I received a brief email with instructions on how to prepare for the show, directing me to download an app called ‘Wiretapper’, to turn up with a fully charged phone and headphones, look inconspicuous and to “dress warm”.
We were told to meet on the main concourse of a major overground railway station in Central London, phones in hand and wearing our headphones. At exactly 6.30pm, my phone buzzed and spat up a notification from the ‘Wiretapper’ app. I tapped the play icon and the experience began.
Without dwelling too much on the specifics of the production, the Ringams’ sound design was absolutely phenomenal. They fully embraced the opportunity to play with an audience immersed in their own stereo bubbles, beginning the piece with the background noise of a station concourse – complete with slightly unhinged tannoy announcements.

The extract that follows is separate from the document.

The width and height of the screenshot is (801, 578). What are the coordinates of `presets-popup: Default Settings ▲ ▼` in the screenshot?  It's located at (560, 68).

The experience was disorienting; it became instantly impossible to distinguish between the audio of the production and the sounds of life outside my headphones. Due to the vagueness of the meeting point and the armies of commuters also plugged into their smartphones, it was nigh on impossible to identify fellow audience members elsewhere in the station. But once the show began this became slightly easier; smiles crept onto the faces of stationary strangers in headphones, reacting physically to noise sources around them that weren’t actually there.

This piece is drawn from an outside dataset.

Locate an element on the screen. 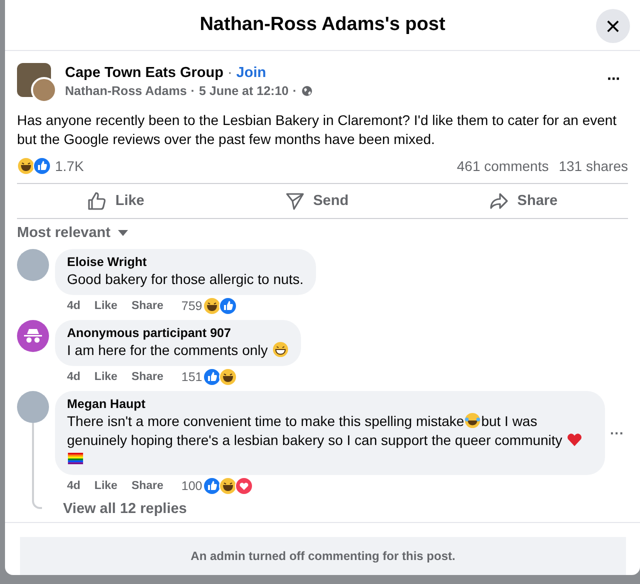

The piece explored the idea of surveillance; we were merely operatives involved in some sort of covert operation. We moved around the city, guided only by directions from our recorded narrator – encountering shady characters from a distance that spoke to us discretely via our ‘earpieces’. Staged in public spaces, surrounded by tourists and commuters, the real world merged with the narrative. We watched an ordinary tourist (who turned out to be an operative) change his baseball cap by a fountain perfectly on the narrator’s cue, then tuned into the in-flight announcement of an aeroplane flying overhead – it was all timed to perfection.
Being one of the chosen few in busy locations who’d been granted access to this strange alternate reality was quite exhilarating. Members of the public were genuinely unaware that at least 30 of the people dotted around them with their headphones in were part of the same community, experiencing something altogether different.

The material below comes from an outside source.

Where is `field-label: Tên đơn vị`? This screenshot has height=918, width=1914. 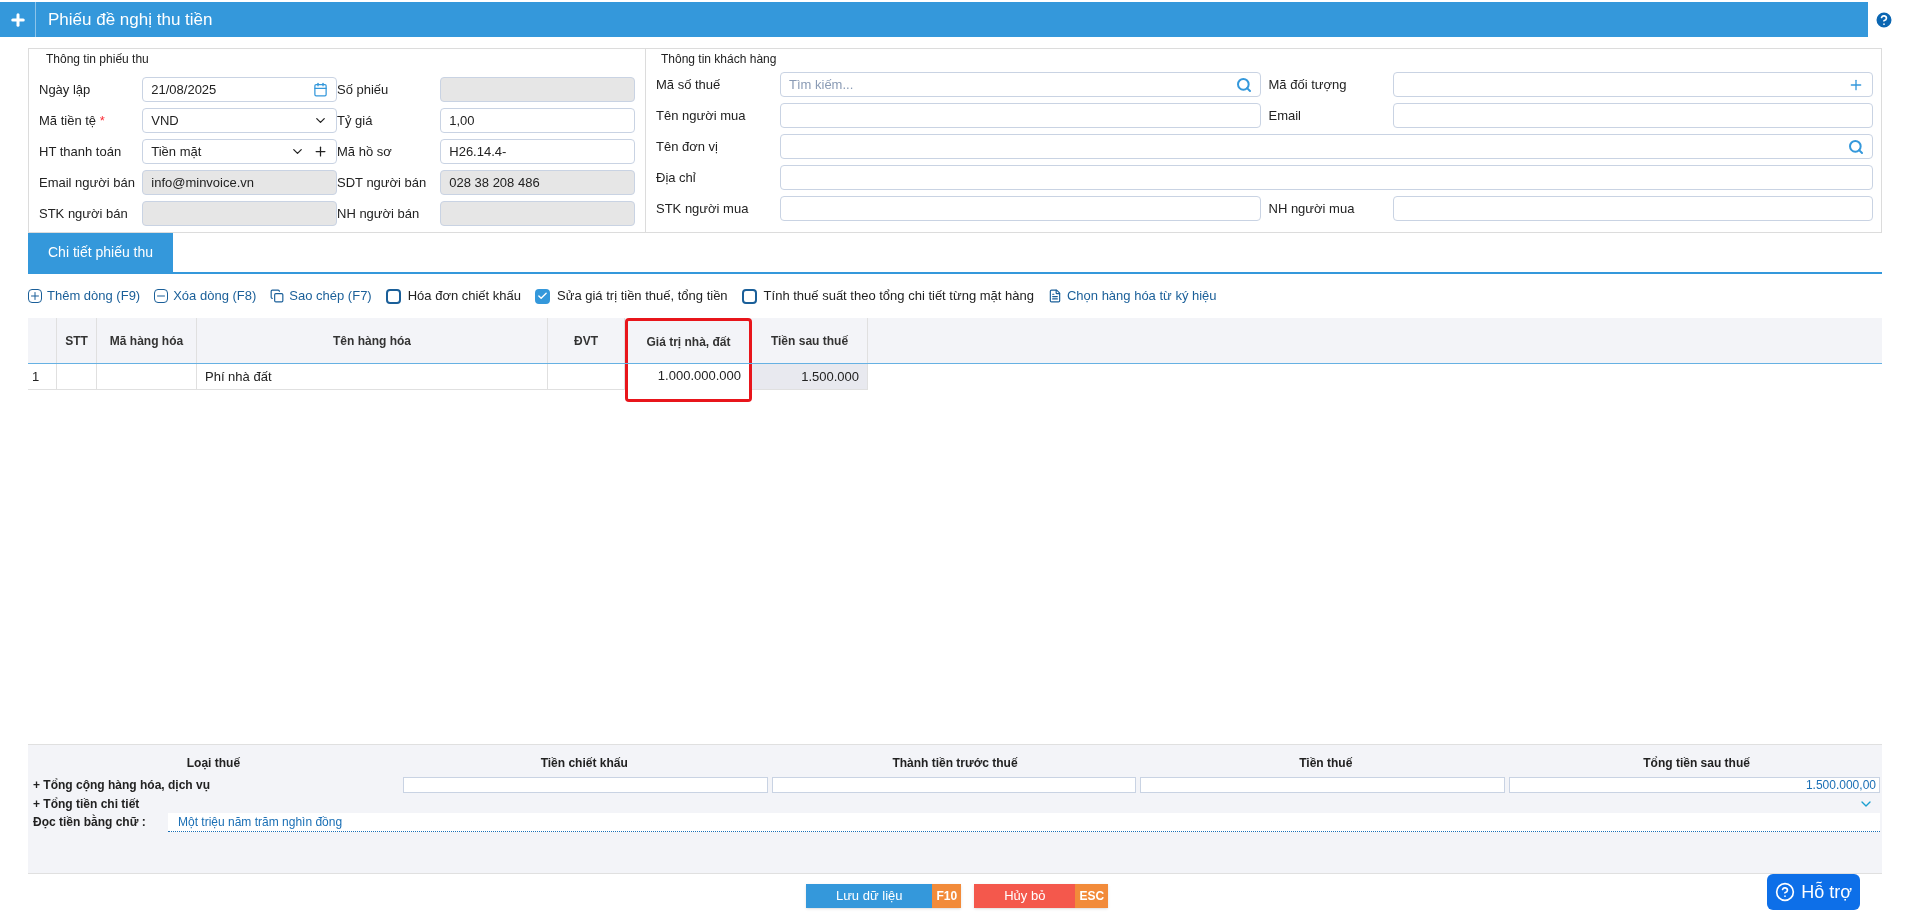
field-label: Tên đơn vị is located at coordinates (688, 147).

This isn’t the first time Rosenberg and the Ringhams have staged headphone-based theatre performances, but it is the first time they’ve enabled audiences to tune in by using their own devices. ‘Wiretapper’ was developed by the team specifically for the show, described on the app store as “a project to facilitate audio-based performance or events in public spaces”. Rosenberg said of the new technology that it “may well lay the foundations for a digital revolution in audio theatre, and we’re excited that Monument is its first experiment.”
It wasn’t hard to see the potential in the platform, for theatre productions and beyond. It’s essentially a live-streaming audio tool, but even on my dodgy old iPhone 4s that finds it impossible to retain charge, it was faultless. I simply signed up with my name, email and my ticket’s unique voucher code, then the show started when promised, playing perfectly for 50 minutes. Not a buffering symbol in sight.
For marketers, ‘Wiretapper’ presents an invaluable opportunity to speak to audiences en masse, without needing to shoulder the cost or risk of providing expensive audio hardware. This could revolutionise the way users engage with events, add a whole new dimension to experiential marketing stunts and provide a more cost-efficient alternative for audio tours at museums and galleries.
As a piece of theatre, ‘Monument’ lacked a bit of depth, but it demonstrated very clearly the quality of the app, and the power of collectively harnessing audiences’ own mobile devices. Maybe one day this will be de rigueur, but as a new experience it was fresh and, at times, thrilling. Of course, like any new technology, it’s not enough to use the app as a token gesture. But if ‘Wiretapper’ can be incorporated into a fitting creative concept or idea, marketers could create something truly magical.
‘Wiretapper’ is available across iOS and Android for free from the Apple App Store and Google Play Store.